Regeneration of dentin-pulp complex: Effect of calcium-based materials on hDPSCs differentiation and gene expression.

OBJECTIVE

Dentin-pulp complex is object of interest in the regenerative endodontic field as well as the natural function of human dental pulp stem cells (hDPSCs) that may differentiate into specific cells able to repair and/or regenerate both hard and soft dental structures. The aim of the present study was to evaluate the capacity of hDPSCs to differentiate in odontoblastic-like cells by evaluating the expression of specific odontogenic-related genes and to prove the ability of treatment with calcium-based materials such as calcium carbonate (CaCO3), calcium hydroxide (Ca(OH)₂), and mineral trioxide aggregate (MTA).

METHODS

hDPSCs were obtained and isolated from a third molar of a young patient.

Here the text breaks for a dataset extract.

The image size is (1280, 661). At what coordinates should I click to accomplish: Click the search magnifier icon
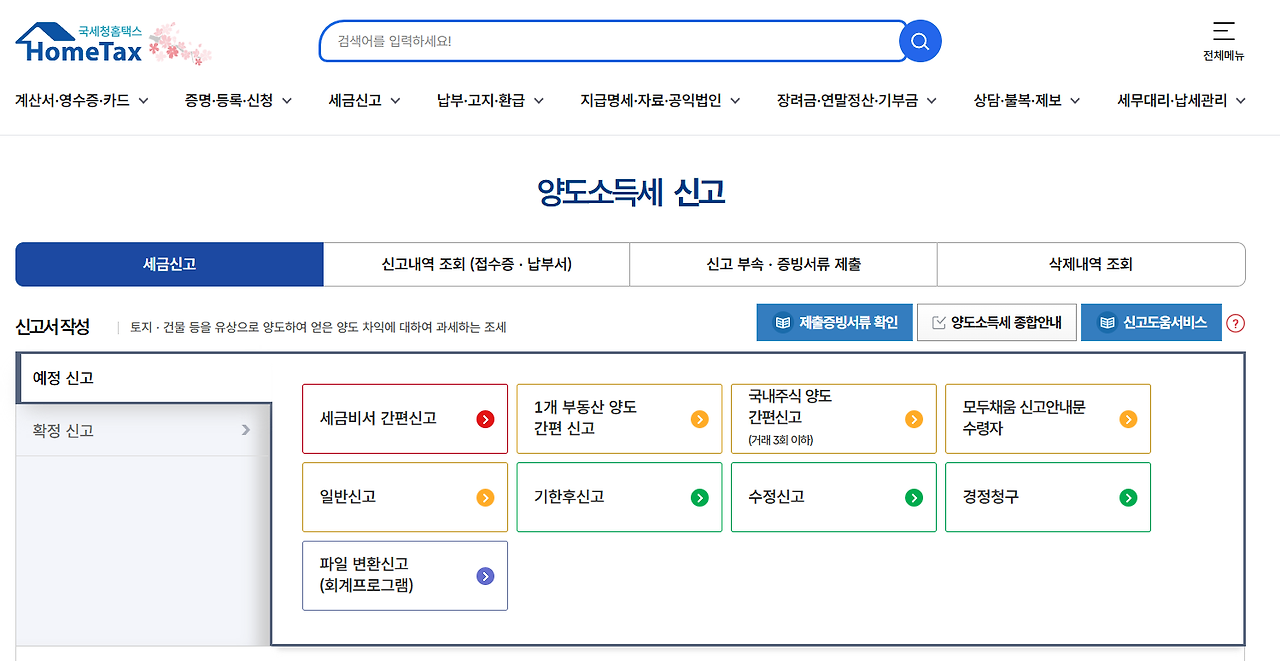(x=919, y=41)
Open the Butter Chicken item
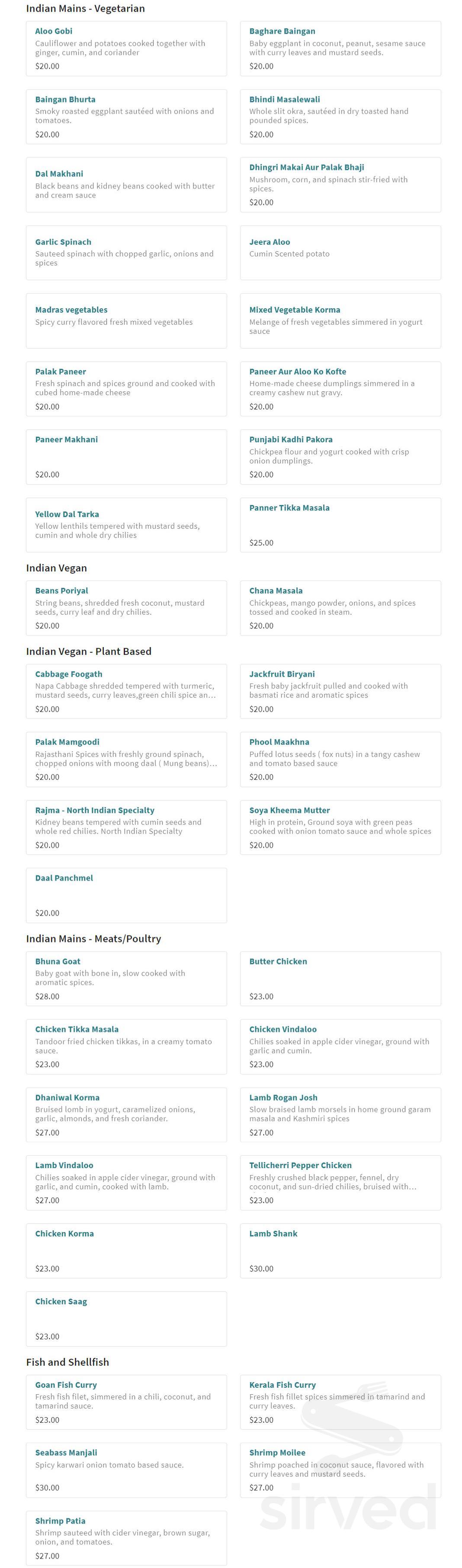462x1568 pixels. coord(278,962)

Odontogenic-related gene expression was assessed unti1 28 days of culture as well as alkaline phosphatase activity (ALP). hDPSCs were cultured in odontoblastic-induction medium used as control, and in presence of different concentrations of CaCO Ca(OH)₂, and MTA.

RESULTS

The results demonstrated an upregulation in odontoblastic cell-related genes, in particular of the early differentiation marker known as matrix extracellular phosphoglycoprotein (MEPE), as well as increased ALP activity and the presence of calcium deposits, mainly by stimulation with calcium derivatives. In this regard, treatment of pulp tissue with CaCO, Ca(OH) and even better with MTA seemed to be effective for dentinogenesis.

SIGNIFICANCE

The ease of isolation of hDPSCs from discarded or extracted teeth offers a promising source of autologous cells that may be applied for regenerative purpose in combination with selected bioactive materials. However, further investigations should be conducted to confirm the obtained results.